Task prompt | The records below are to be copied exactly, with their pictures left out.

Extracted information |
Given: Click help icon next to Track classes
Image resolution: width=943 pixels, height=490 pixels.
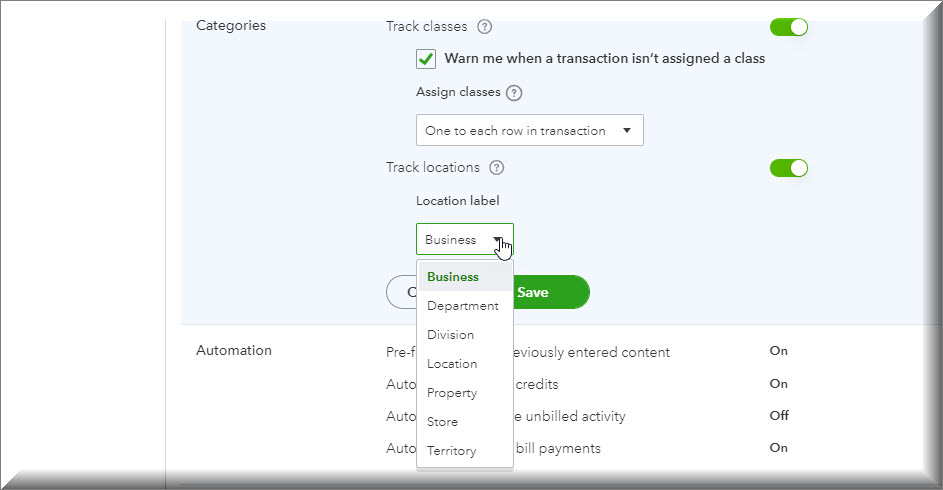Looking at the screenshot, I should pos(485,27).
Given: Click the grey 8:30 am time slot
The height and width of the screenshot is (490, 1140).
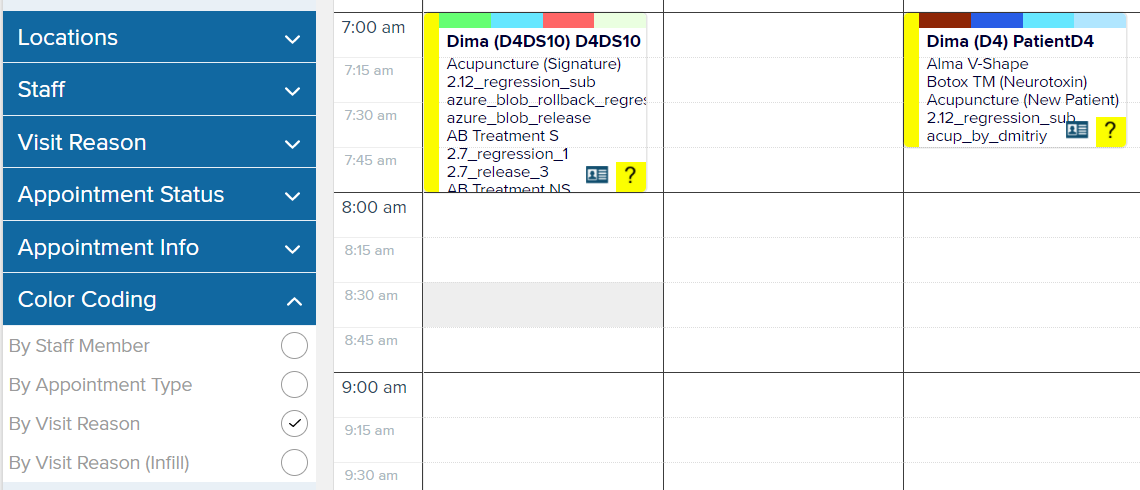Looking at the screenshot, I should (x=543, y=305).
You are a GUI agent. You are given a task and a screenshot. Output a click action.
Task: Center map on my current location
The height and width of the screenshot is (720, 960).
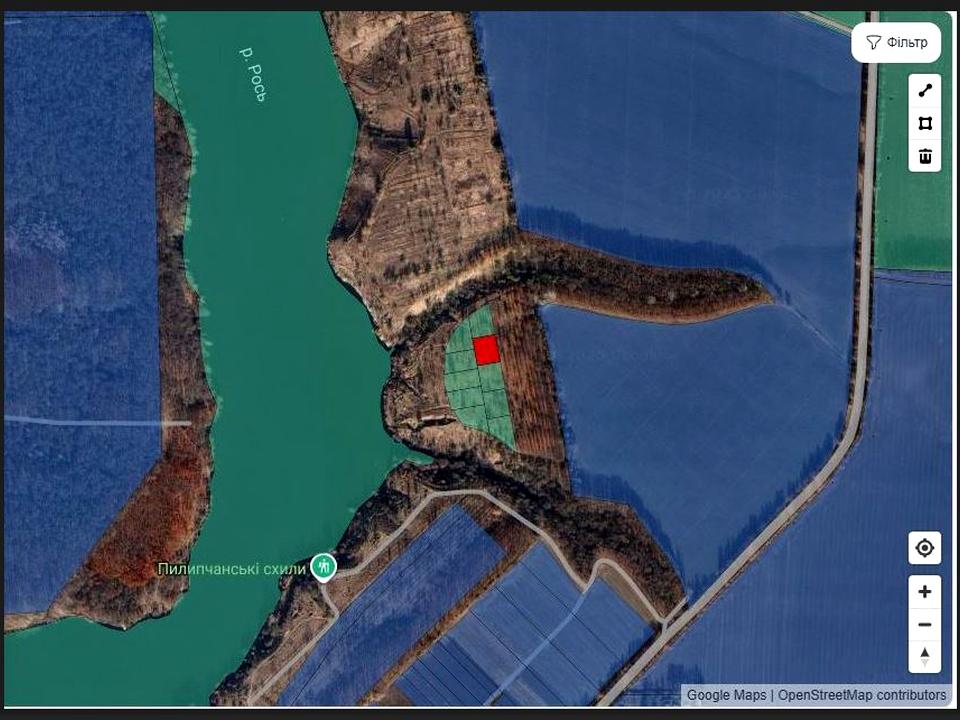point(925,548)
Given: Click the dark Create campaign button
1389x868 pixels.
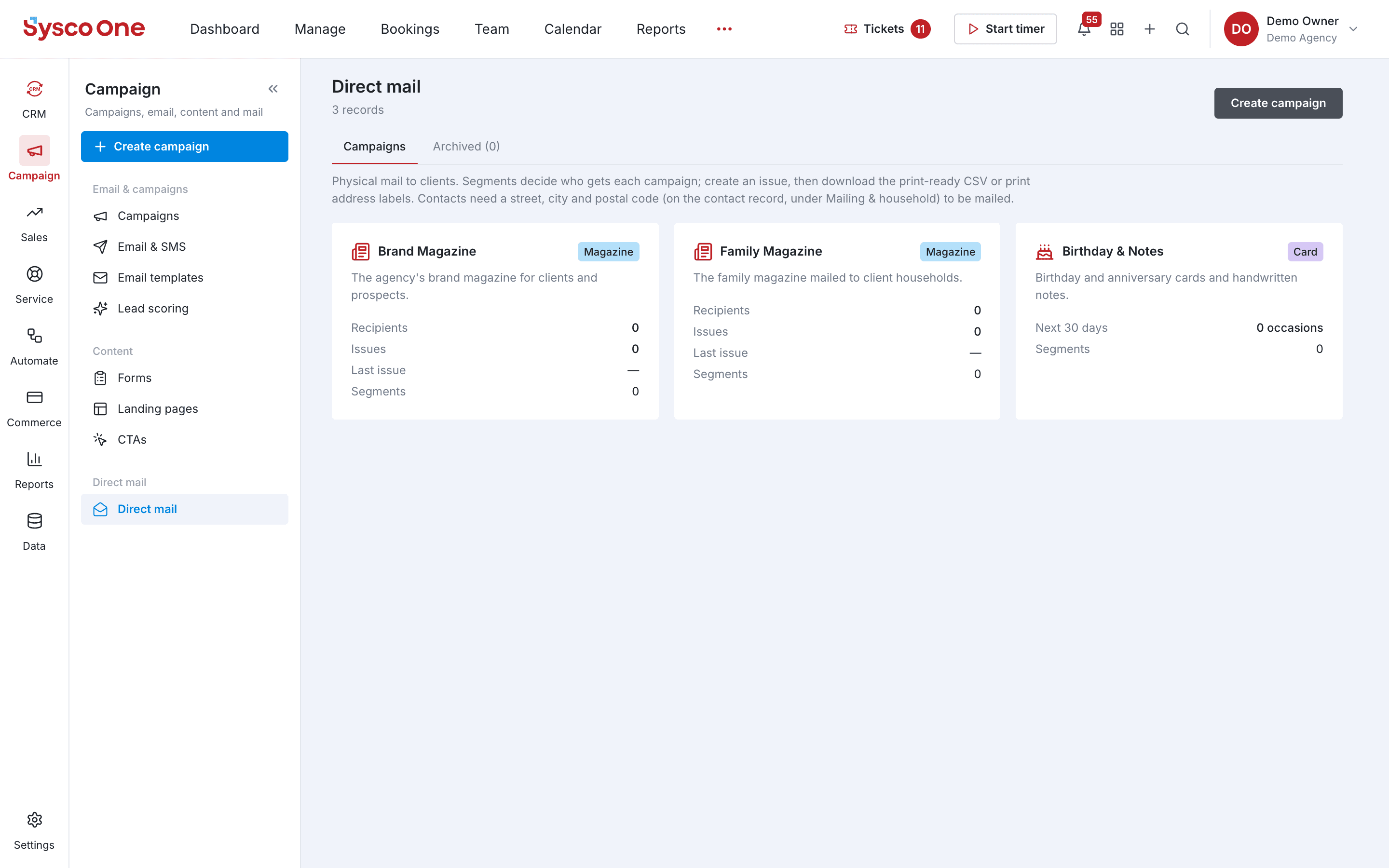Looking at the screenshot, I should [x=1278, y=103].
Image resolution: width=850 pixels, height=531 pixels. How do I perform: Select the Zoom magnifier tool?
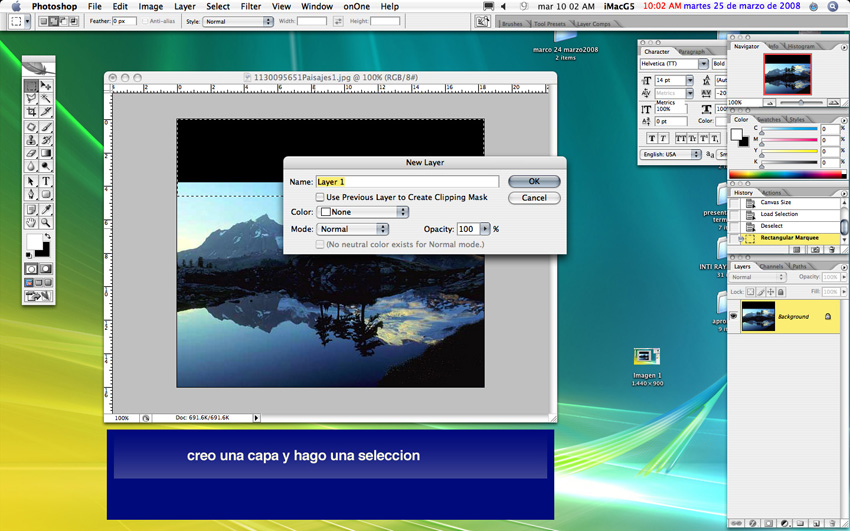pos(46,223)
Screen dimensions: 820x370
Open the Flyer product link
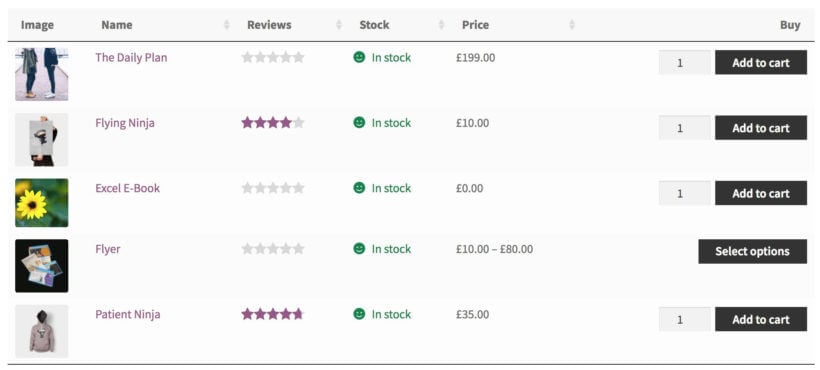tap(108, 249)
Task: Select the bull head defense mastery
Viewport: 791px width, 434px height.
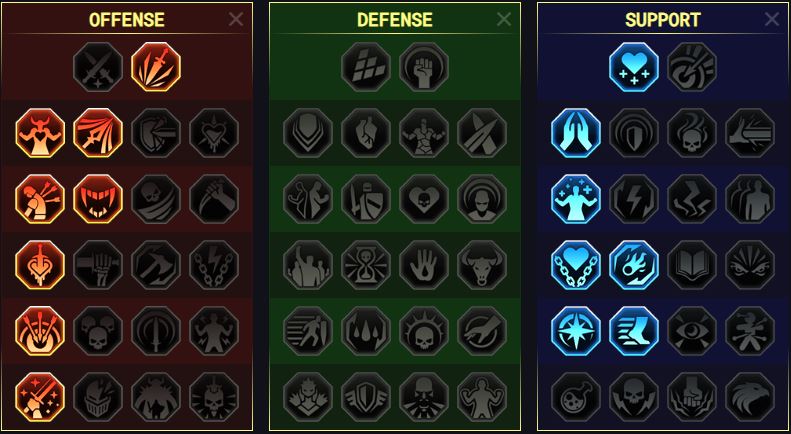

Output of the exercise |
Given: Click help icon next to Track classes
Image resolution: width=943 pixels, height=490 pixels.
Looking at the screenshot, I should pos(485,27).
Given: Click the grey 8:30 am time slot
The height and width of the screenshot is (490, 1140).
Looking at the screenshot, I should (x=543, y=305).
You are a GUI agent. You are given a task and a screenshot. Output a click action.
Task: Center map on my current location
The height and width of the screenshot is (720, 960).
point(925,548)
Given: Click the dark Create campaign button
1389x868 pixels.
Looking at the screenshot, I should [x=1278, y=103].
Image resolution: width=850 pixels, height=531 pixels. How do I perform: Select the Zoom magnifier tool?
pos(46,223)
Screen dimensions: 820x370
Open the Flyer product link
tap(108, 249)
Task: Select the bull head defense mastery
Viewport: 791px width, 434px height.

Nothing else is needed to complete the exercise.